Struktur Nominal dan Kategori Penerima
Program BHR 2026 dibagi ke dalam empat kelompok penerima: Jawara, Kesatria, Pejuang, dan Anggota. Setiap kelompok memiliki rentang nominal yang berbeda, disesuaikan dengan segmen kendaraan dan tingkat produktivitas.
- Mitra roda dua (GrabBike): nilai BHR mulai dari Rp150.000 (kategori Anggota) hingga Rp850.000 (kategori Jawara). Nilai terendah naik tiga kali lipat dibandingkan tahun sebelumnya.
- Mitra roda empat (GrabCar, GrabTruck): nilai BHR mulai dari Rp200.000 (Anggota) hingga Rp1.600.000 (Jawara).
Penentuan kategori didasarkan pada indikator kinerja seperti jumlah order selesai, tingkat penyelesaian, jam online, rating, dan kepatuhan terhadap standar layanan serta Kode Etik Grab.
Proses Penyaluran via OVO Cash
Grab menggunakan OVO Cash sebagai kanal utama. Mitra yang telah memiliki akun OVO dengan nomor handphone yang terdaftar di aplikasi GrabDriver otomatis menerima dana ke dalam dompet digital mereka. Pendekatan ini memastikan distribusi berjalan tuntas, cepat, dan mudah diakses.
Reaksi Mitra Pengemudi
Berbagai mitra mengungkapkan rasa terima kasih atas bantuan tersebut. Indra, seorang mitra GrabBike di Tangerang Selatan, menerima BHR tier Jawara sebesar Rp850.000 dan menyatakan, “Saya berterima kasih kepada Grab dan Presiden Prabowo. Bonus ini sangat membantu persiapan Lebaran.” Muhammad Iqbal Anas, mitra GrabCar di Makassar, menerima Rp1,6 juta dan menilai bantuan tersebut “sangat membantu kebutuhan keluarga menjelang Idulfitri”. Nur Siti Aisyah, mitra GrabBike di Tangerang, menerima Rp350.000 dan mengaku siap menggunakan dana untuk keperluan Hari Raya.
Implikasi Ekonomi dan Sosial
Penyaluran BHR secara massal kepada 400 ribu mitra menciptakan efek multiplier di ekonomi mikro, terutama di sektor transportasi dan layanan on‑demand. Dana yang diterima meningkatkan daya beli mitra, memperkuat konsumsi domestik menjelang hari raya, sekaligus menegaskan peran perusahaan teknologi dalam kebijakan sosial pemerintah.

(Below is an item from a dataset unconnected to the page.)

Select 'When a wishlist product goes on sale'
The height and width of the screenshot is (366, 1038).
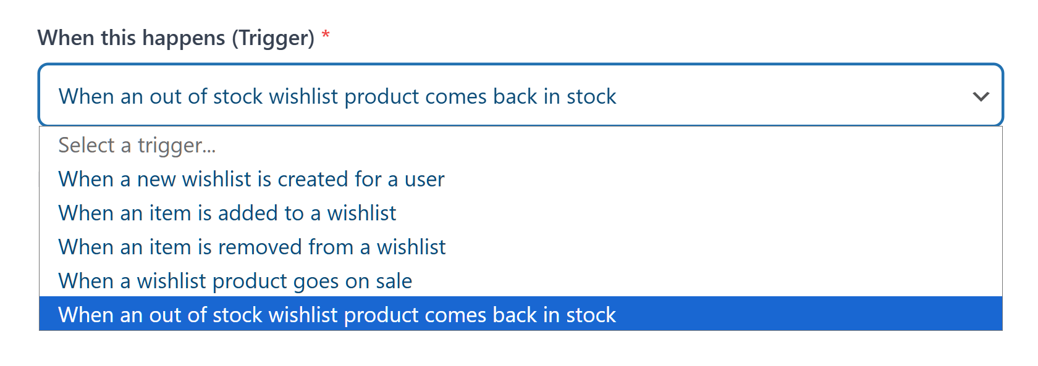pos(235,281)
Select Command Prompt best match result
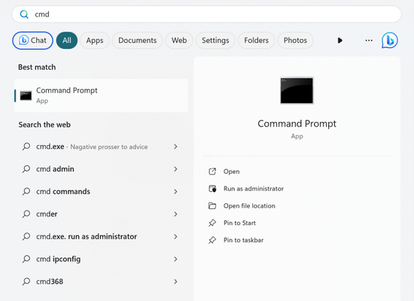The height and width of the screenshot is (301, 414). [x=101, y=96]
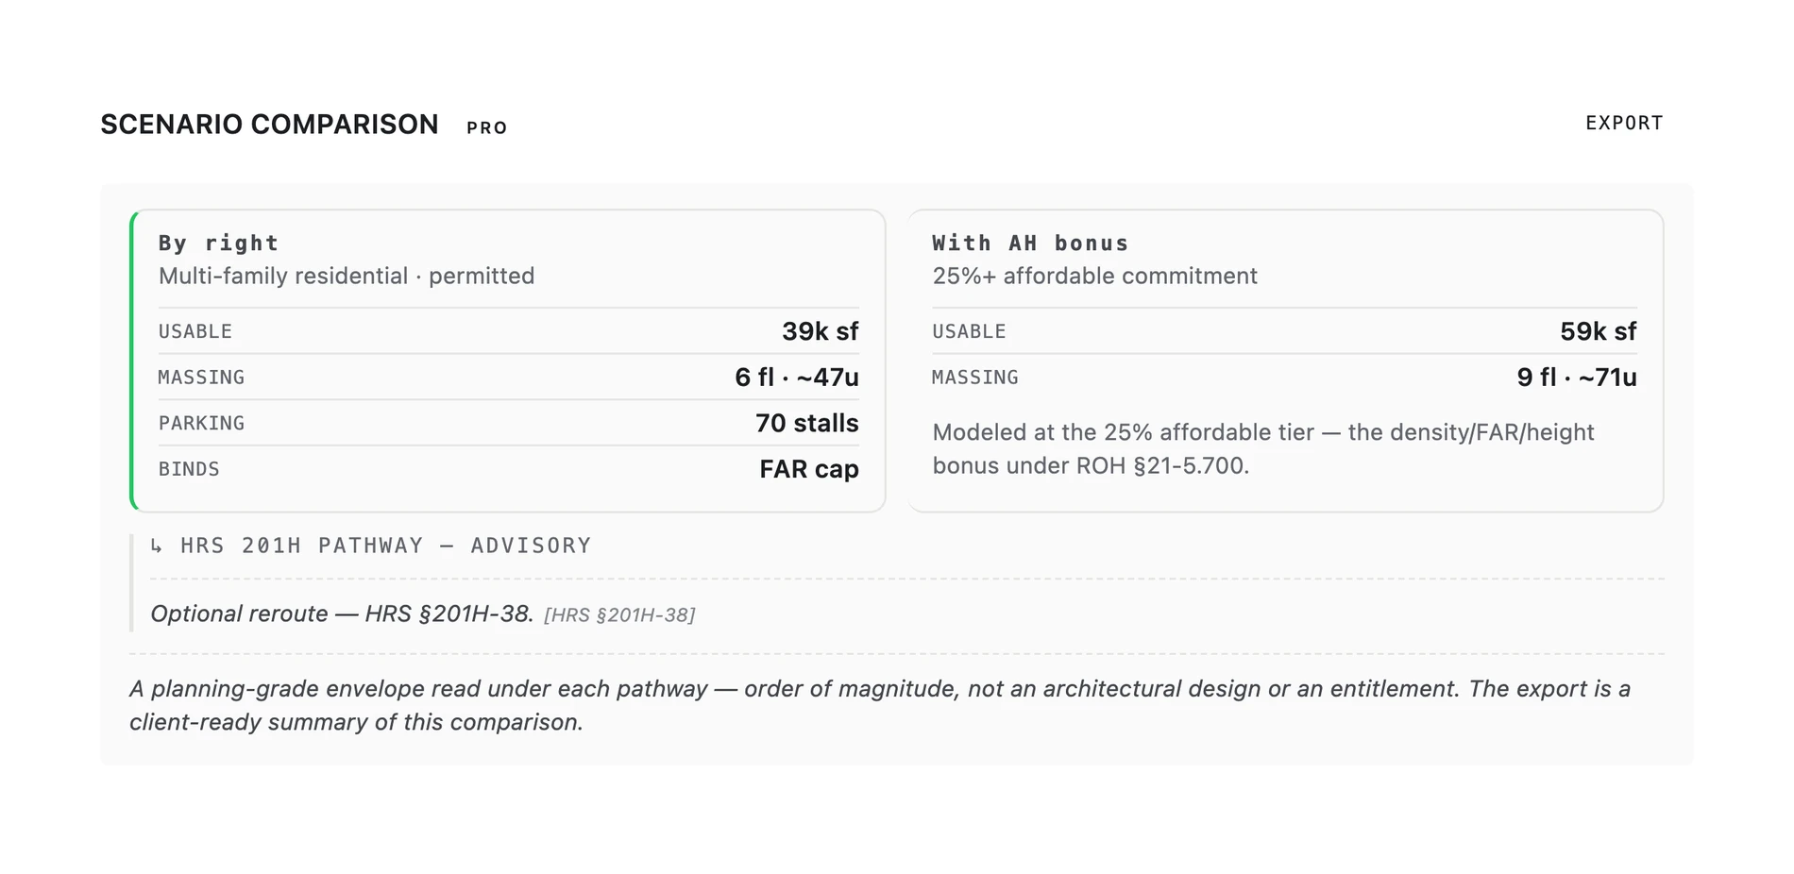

Selain itu, kebijakan ini menegaskan sinergi antara pemerintah dan pelaku ekonomi digital dalam mengatasi kebutuhan tenaga kerja informal. Dengan menyesuaikan bonus berdasarkan kinerja, Grab mendorong standar layanan yang lebih tinggi, yang pada gilirannya meningkatkan kepuasan pelanggan.
Secara keseluruhan, program BHR 2026 menunjukkan bahwa peningkatan alokasi anggaran tidak sekadar menambah nominal, melainkan juga memperkuat mekanisme penyaluran yang tepat sasaran, transparan, dan berbasis kinerja.
Keberhasilan penyaluran ini diharapkan menjadi contoh bagi platform digital lain dalam mengimplementasikan kebijakan dukungan sosial yang berkelanjutan.